Task directions:
Begin at the line that contains "Click the $40B y-axis label" and repeat every line from there to the end of the records below, inclusive, without adding any other line.

(Dataset entries)
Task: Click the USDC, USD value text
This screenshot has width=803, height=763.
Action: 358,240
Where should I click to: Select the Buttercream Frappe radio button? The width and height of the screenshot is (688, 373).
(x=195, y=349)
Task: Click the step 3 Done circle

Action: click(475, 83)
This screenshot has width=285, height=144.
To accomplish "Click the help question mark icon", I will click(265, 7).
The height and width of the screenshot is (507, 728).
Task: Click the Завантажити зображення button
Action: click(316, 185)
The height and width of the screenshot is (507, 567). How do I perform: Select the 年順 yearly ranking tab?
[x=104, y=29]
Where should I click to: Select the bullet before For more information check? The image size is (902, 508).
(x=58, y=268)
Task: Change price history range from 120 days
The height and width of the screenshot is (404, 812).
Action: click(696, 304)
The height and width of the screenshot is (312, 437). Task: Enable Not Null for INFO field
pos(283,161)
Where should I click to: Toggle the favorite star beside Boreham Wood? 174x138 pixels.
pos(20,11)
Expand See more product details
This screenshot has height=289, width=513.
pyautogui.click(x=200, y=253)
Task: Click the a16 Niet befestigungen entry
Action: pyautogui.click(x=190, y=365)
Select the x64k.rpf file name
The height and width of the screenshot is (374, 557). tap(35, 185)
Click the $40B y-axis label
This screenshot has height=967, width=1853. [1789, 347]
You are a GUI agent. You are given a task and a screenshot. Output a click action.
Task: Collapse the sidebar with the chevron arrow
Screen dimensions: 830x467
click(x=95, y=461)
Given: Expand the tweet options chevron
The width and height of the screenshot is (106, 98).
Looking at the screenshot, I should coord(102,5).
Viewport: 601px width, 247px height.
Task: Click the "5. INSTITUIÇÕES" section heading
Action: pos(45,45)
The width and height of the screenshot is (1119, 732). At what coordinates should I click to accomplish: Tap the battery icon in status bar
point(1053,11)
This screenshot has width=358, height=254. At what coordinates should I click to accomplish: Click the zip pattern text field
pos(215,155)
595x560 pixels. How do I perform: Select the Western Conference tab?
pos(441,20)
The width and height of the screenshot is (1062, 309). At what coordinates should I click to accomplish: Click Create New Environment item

Output:
Click the $40B y-axis label
This screenshot has height=967, width=1853. [1789, 347]
You are a GUI agent. You are given a task and a screenshot. Output a click action.
Task: Collapse the sidebar with the chevron arrow
Screen dimensions: 830x467
click(x=95, y=461)
Given: Expand the tweet options chevron
The width and height of the screenshot is (106, 98).
Looking at the screenshot, I should coord(102,5).
Viewport: 601px width, 247px height.
Task: Click the "5. INSTITUIÇÕES" section heading
Action: pos(45,45)
The width and height of the screenshot is (1119, 732). At what coordinates should I click to accomplish: Tap the battery icon in status bar
point(1053,11)
This screenshot has width=358, height=254. At what coordinates should I click to accomplish: Click the zip pattern text field
pos(215,155)
595x560 pixels. How do I perform: Select the Western Conference tab?
pos(441,20)
The width and height of the screenshot is (1062, 309). At what coordinates should I click to accomplish: Click Create New Environment item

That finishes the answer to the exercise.